Learning/Practicing/Creating Needlepoint on Simple Shapes

I'm still working on the conical topiary trees, and also on the Bavarian lace - but as a lot of background is required, and both pieces are green, I have to take a break.

This subject is a result of two things: First, I have been cruising around on the internet looking at painted canvases, and cannot believe some of the things I see. There are pieces that are so simple that anyone could put them onto canvas, and at rather outrageous prices, I think.

As a designer of painted canvas for so many years, I do know why fine HP Canvases are very expensive - but people need to know that they can do their own simpler small pieces if they are shown how. I used to love teaching this. Actually, most of them don't even need to be painted!

The houndstooth check piece is one I did while experimenting with effects with mosaic stitch - and making my own houndstooth larger from the simple little count I developed for it. No paint required here, but just the symmetric outline of the heart drawn onto the canvas. I usually don't paint my ornaments of this sort- it's just not necessary.
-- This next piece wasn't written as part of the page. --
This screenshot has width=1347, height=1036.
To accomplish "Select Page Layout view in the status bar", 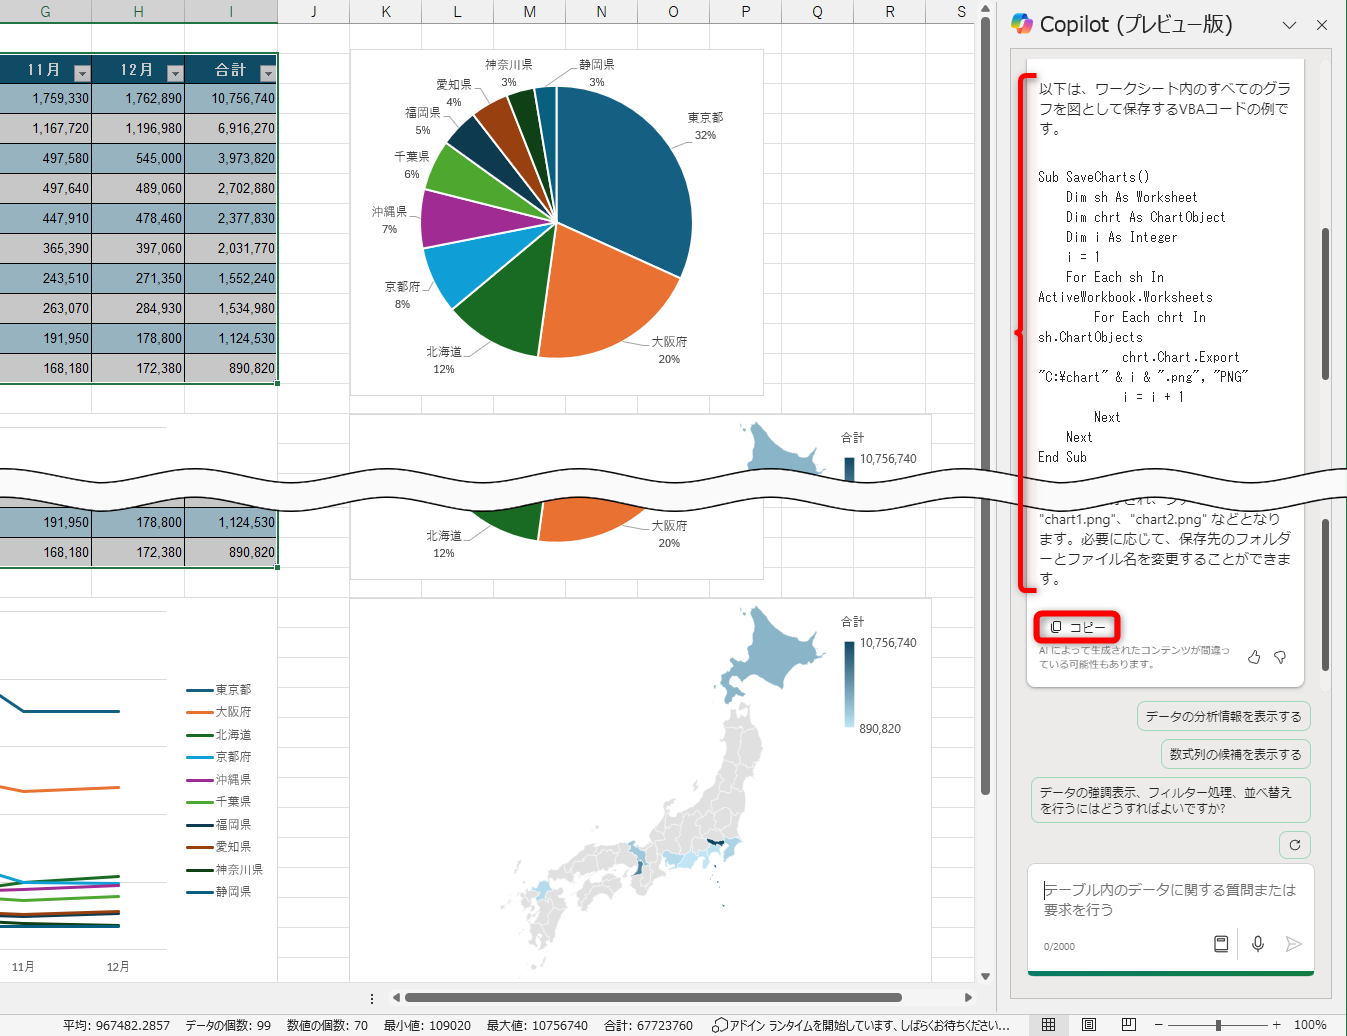I will coord(1088,1024).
Naturally, getting out these patterns (showing on the side bar as e-patterns to buy and download yourself) sent me spinning off in yet another direction: I thought of painting a bare canvas drawn in a shape- probably a circle or a heart - and doing some "scant coverage" things on it, after painting/smearing with a natural sponge in an abstract pattern..

I had to go dig out my collection of sponges from my pottery making for this, so the rest of the story waits (for success or failure). Liz Morrow is who told me about this technique.
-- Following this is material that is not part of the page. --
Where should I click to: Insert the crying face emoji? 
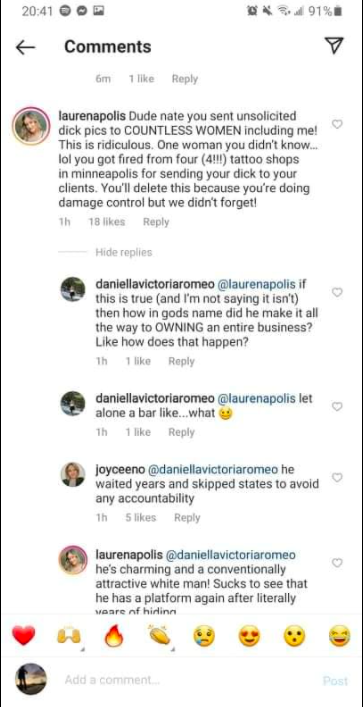[205, 637]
If it emerges as I "see" it in my head, it will be great. If not, Oh Well. I normally do not like scant coverage, but in this case it has some possibilies. Now I'm off to find a movie to watch and more green stitching on the tree, and then some lace drawing.

I'm showing here several of my "cookie cutter" ornaments - something I developed a number of years ago when I was experimenting with different fibers, stitches, and techniques, and tired of wasting time and canvas with just scraps. At least this way, I had something I could finish and use later - and they are small, bright, and entertaining, and they don't take long to stitch. A great relief in among larger projects.

1 comment:

Rachel said...

You're quite right, sometimes one looks at the painted canvases and wonders how anyone has the nerve to ask for money for them at all!

Bear in mind, though, that a lot of people would be nervous of doing it themselves "in case it goes wrong". We know it mostly won't, but it's hard to persuade people of that!